Hi Leanne, try not to worry, there could be a simple explanation for the cause of the bleeding. There is a good web site for women's bits!! www.2womenshealth.co.uk - you could possibly have something like a cervical erosion. Let us know how you get on.Wes - over here in the UK our family doctors or family planning clinic tend to do our pap smears. We usually only see a gyno if there are problems.


----------



## kschultz (Jul 8, 2004)

Have you tried using a lubricant ? Perhaps some of the medication you are using for IBS is drying your body out, and you need something to counteract the effect.


----------



## Tlyon (Feb 20, 2001)

Leanne,When will your test results be back? I have had that happen before, and it wasn't anything serious. My doctor felt that my body was not absorbing enough estrogen, (taken orally) due to my IBS, and it was causing some lubrication problems. It's fine now. Hope everything goes well. Now that you have gone to have a checkup and found that it wasn't as bad as you feared, please have one annually!


----------



## Wes and Tracy (Apr 14, 1999)

peardrops, I didn't know that. Good to learn new things, thanks.Wes


----------



## Tlyon (Feb 20, 2001)

I didn't know that either. Here we go to a zillion doctors for different things!


----------



## andrel07 (Dec 3, 2002)

Hello eveyone,I think the Doc said something similar to cervical erosion when I went last week.... I should have my results tomorrow or Monday I should think. I have to call them, it'll probably be one of the scariest calls I have ever made!
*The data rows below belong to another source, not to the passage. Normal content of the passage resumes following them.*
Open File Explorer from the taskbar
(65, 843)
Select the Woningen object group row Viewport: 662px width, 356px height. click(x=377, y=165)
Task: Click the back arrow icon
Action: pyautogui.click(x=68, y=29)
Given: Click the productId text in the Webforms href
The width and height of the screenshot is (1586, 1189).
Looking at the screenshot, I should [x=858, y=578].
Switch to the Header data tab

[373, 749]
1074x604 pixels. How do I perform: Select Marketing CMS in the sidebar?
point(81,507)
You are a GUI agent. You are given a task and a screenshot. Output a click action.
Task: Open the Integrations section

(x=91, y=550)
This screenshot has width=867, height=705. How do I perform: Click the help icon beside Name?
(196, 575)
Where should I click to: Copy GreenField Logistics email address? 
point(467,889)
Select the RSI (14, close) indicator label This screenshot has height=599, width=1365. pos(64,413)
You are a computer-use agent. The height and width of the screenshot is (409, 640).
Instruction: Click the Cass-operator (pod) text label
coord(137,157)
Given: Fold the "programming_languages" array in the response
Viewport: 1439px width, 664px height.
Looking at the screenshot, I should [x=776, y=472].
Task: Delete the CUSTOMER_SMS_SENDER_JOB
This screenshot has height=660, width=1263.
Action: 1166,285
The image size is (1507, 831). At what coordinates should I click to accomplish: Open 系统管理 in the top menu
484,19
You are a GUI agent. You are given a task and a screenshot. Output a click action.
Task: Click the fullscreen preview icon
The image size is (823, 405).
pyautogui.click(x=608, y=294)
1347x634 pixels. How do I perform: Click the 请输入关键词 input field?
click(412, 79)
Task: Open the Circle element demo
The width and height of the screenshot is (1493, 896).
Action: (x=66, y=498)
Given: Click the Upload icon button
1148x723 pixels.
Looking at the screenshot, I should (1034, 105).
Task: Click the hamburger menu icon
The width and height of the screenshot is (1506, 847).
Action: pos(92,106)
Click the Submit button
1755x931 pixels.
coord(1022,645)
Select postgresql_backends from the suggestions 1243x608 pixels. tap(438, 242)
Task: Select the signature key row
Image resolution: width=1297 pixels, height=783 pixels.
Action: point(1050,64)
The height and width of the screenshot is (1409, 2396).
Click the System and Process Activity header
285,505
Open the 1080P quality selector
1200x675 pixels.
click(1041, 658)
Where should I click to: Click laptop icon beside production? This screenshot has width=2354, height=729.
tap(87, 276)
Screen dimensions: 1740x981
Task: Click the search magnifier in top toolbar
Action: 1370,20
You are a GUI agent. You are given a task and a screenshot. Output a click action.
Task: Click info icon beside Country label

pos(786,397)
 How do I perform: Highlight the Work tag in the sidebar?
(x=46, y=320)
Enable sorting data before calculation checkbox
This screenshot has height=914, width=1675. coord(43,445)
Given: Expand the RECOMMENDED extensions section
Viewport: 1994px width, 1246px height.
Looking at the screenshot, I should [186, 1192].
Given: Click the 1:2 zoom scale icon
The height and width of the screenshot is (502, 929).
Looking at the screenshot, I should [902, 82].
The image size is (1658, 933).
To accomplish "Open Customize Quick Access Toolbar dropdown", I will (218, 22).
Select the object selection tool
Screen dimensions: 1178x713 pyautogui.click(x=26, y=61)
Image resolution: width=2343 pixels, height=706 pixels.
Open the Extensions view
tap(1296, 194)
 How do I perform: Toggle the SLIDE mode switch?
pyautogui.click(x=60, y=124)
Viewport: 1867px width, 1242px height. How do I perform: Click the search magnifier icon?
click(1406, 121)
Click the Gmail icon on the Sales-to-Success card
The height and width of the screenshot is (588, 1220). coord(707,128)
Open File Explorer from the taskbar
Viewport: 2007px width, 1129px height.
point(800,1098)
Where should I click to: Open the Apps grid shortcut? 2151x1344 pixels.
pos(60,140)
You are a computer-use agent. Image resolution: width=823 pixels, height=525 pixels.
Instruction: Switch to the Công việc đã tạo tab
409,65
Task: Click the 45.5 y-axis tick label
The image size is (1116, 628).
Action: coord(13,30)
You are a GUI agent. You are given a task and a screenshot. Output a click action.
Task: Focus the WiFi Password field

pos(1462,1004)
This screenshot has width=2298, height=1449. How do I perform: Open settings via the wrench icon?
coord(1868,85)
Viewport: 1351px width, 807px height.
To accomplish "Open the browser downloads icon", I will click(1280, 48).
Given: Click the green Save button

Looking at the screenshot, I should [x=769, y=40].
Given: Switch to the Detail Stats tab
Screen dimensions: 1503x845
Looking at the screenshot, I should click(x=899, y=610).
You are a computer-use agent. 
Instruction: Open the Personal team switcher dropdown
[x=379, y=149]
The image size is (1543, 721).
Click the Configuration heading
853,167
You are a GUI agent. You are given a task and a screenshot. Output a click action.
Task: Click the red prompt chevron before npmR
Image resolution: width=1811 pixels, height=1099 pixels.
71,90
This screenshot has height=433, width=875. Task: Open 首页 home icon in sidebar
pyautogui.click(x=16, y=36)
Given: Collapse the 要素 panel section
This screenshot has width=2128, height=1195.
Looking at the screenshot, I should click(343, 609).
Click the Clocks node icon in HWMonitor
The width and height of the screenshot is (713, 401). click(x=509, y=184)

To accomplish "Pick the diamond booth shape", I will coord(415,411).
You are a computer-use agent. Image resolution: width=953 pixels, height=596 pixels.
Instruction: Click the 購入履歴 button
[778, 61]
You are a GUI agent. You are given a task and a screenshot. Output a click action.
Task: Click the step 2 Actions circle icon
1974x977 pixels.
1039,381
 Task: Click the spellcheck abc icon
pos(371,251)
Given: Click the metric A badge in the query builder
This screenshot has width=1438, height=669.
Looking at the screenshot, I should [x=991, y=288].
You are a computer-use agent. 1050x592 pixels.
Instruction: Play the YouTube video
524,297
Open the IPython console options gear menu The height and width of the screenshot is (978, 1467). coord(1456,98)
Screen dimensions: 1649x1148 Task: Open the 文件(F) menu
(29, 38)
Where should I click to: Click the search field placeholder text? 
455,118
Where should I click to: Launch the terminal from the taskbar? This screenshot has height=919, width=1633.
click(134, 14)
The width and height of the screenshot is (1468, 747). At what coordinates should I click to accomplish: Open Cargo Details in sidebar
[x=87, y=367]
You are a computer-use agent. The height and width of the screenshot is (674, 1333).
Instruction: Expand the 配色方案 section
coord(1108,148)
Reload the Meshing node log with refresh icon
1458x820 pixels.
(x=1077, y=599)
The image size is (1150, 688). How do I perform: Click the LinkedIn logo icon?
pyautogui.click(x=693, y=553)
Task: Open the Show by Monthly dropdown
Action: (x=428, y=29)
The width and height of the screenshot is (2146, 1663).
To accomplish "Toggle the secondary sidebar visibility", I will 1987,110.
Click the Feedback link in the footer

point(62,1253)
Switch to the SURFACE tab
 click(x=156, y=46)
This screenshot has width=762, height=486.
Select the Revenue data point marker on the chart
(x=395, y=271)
Maybe lubricant is something else to try, I never really thought about trying it before.Many Thanks for all your support







Still Keeping my Fingers Crossed!Leanne


----------



## peardrops (Jan 3, 2004)

Try not to worry I'm sure you will be fine. What are the tests the Dr did? I'm thinking perhaps a smear and maybe a swab? When I had a cervical erosion, the Dr could see it when she did the internal examination. They usually just go away on their own, mine did - didn't even know I had one! Good luck.


----------



## Rosanna Thomas (Oct 13, 2004)

Using lubrication is the best advice I could give. I've also found taking a bath prior to intercourse is good, as long as you urinate after bath but before intercourse.


----------



## Wes and Tracy (Apr 14, 1999)

"as long as you urinate after bath but before intercourse."That's interesting. I can't figure out why that would help? Bladder pressure?Wes


----------



## andrel07 (Dec 3, 2002)

Hi All, Got my tests results (Which I think were swabs for infections and stuff, I think) Thankfully they're all clear





















I have booked an appointment again for Monday, as if it wasn't that causing my symptoms I'd like to know what is. I'm still concerned about the Endometriosis (sp) side of things as my Mum suffered with it really badly! I completely forgot to ask the Doc about that last week.Thank you for all your help.Leanne


----------



## NancyCat (Jul 16, 1999)

I had a cervical erosion when I was in college. My gyn treated it with cryotherapy (freezing). That was so long ago that I have no idea how or if they treat them these days.


----------